Avverso la sentenza emessa dalla Corte d’Appello, l’uomo ricorreva dinanzi alla Corte di Cassazione, lamentando una violazione di legge in relazione all’art. 368 del c.p. Secondo il ricorrente, infatti, i giudici di merito avevano errato nel ritenere sussistente tale reato anche in mancanza di dolo, considerato che, dal contenuto della memoria depositata dal giudice civile, traspariva, a suo avviso, la sua intima e radicata convinzione circa la colpevolezza della moglie rispetto ai presunti episodi di avvelenamento. Parimenti, secondo l’imputato, la Corte territoriale non aveva riconosciuto il suo stato d’animo compulsivo, esasperato dall’estenuante conflitto giudiziario con la moglie, tale da escludere la cosciente volontà di incolparla. Egli, infatti, sosteneva di aver travisato la realtà dei fatti, essendosi sentito male subito dopo l’assunzione delle bevande offertigli dalla moglie.
La Suprema Corte ha dichiarato il ricorso inammissibile, giudicando generici e manifestamente infondati i motivi di doglianza proposti.
Secondo gli Ermellini le conclusioni adottate dalla Corte d’Appello risultano corrette, in quanto perfettamente coerenti con i principi di diritto, più volte affermati dalla giurisprudenza di legittimità, in materia di accertamento della sussistenza dell’elemento psicologico del reato di calunnia. La stessa Cassazione ha, infatti, più volte affermato che “la consapevolezza del denunciante in merito all’innocenza della persona accusata può escludersi solo quando la supposta illiceità del fatto denunciato sia ragionevolmente fondata su elementi oggettivi, connotati da un riconoscibile margine di serietà, e tali da ingenerare concretamente la presenza di condivisibili dubbi da parte di una persona di normale cultura e capacità di discernimento, che si trovi nella medesima situazione di conoscenza” (Cass. Pen., n. 46205/2009; Cass. Pen., n. 27846/2009).

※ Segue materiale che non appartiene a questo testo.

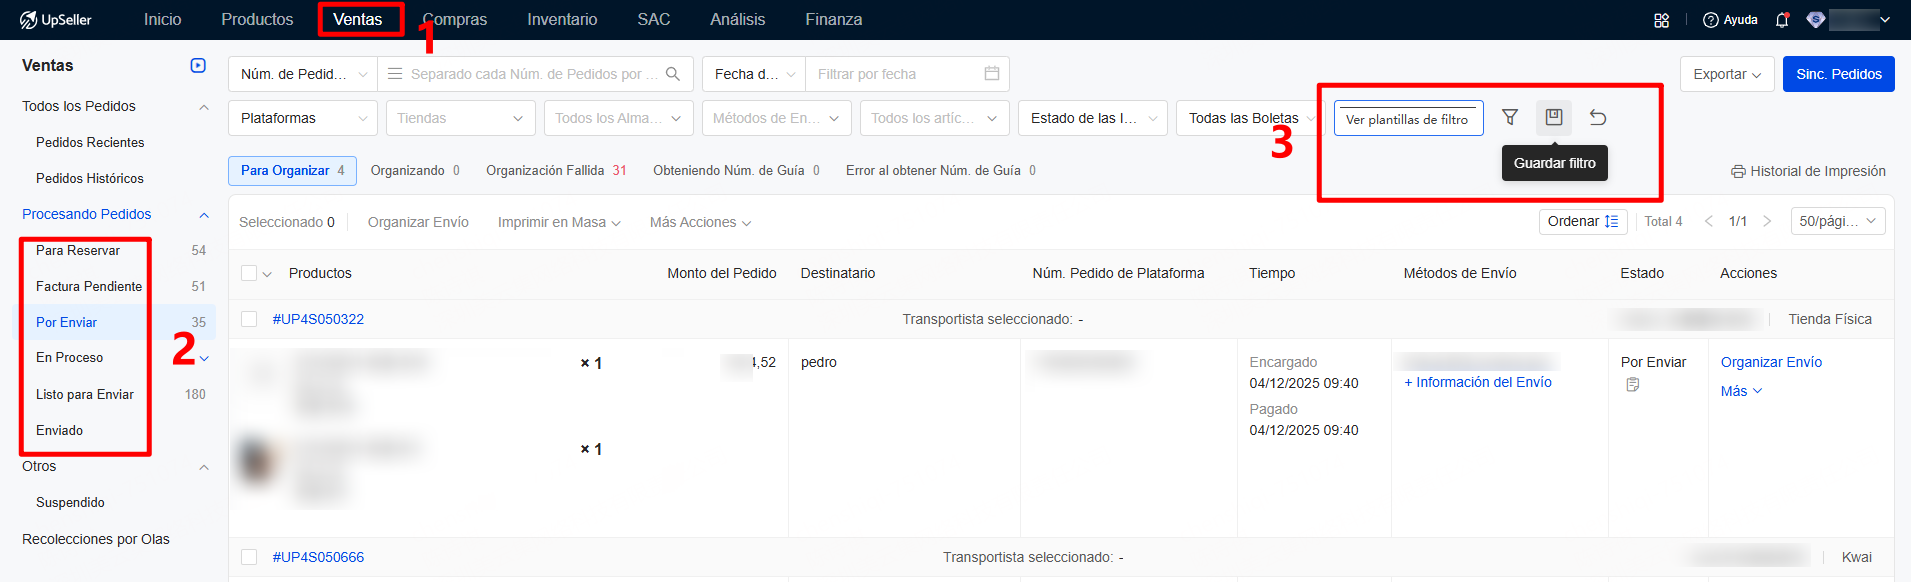Image resolution: width=1911 pixels, height=582 pixels.
Task: Click the Sinc. Pedidos button
Action: [x=1838, y=74]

Da tale principio di diritto appare chiaramente come la giurisprudenza della Suprema Corte abbia tracciato una netta linea di discrimine, stabilendo che se l’erroneo convincimento sulla colpevolezza dell’accusato riguarda fatti storici concreti, suscettibili di verifica o, comunque, di una corretta rappresentazione nella denuncia, l’omissione di tale verifica o rappresentazione connota effettivamente in senso doloso la formulazione di un’accusa espressa in termini perentori. Ciò comporta, dunque, che, soltanto qualora l’erroneo convincimento riguardi i profili valutativi della condotta oggetto di accusa, in sé non descritta in termini difformi dalla realtà, l’attribuzione dell’illecito potrebbe risultare inidonea, nella misura in cui non risulti fraudolenta o consapevolmente forzata, ad integrare il dolo tipico del delitto di calunnia.
Orbene, analizzando il caso di specie alla luce di tali considerazioni, la Cassazione non ha potuto far altro che evidenziare come il silenzio dell’imputato in ordine alla negatività degli esami tossicologici abbia correttamente spinto i giudici di merito ad escludere che il suo erroneo convincimento riguardasse profili meramente valutativi della condotta oggetto di accusa, risultando, pertanto, integrato il dolo di calunnia.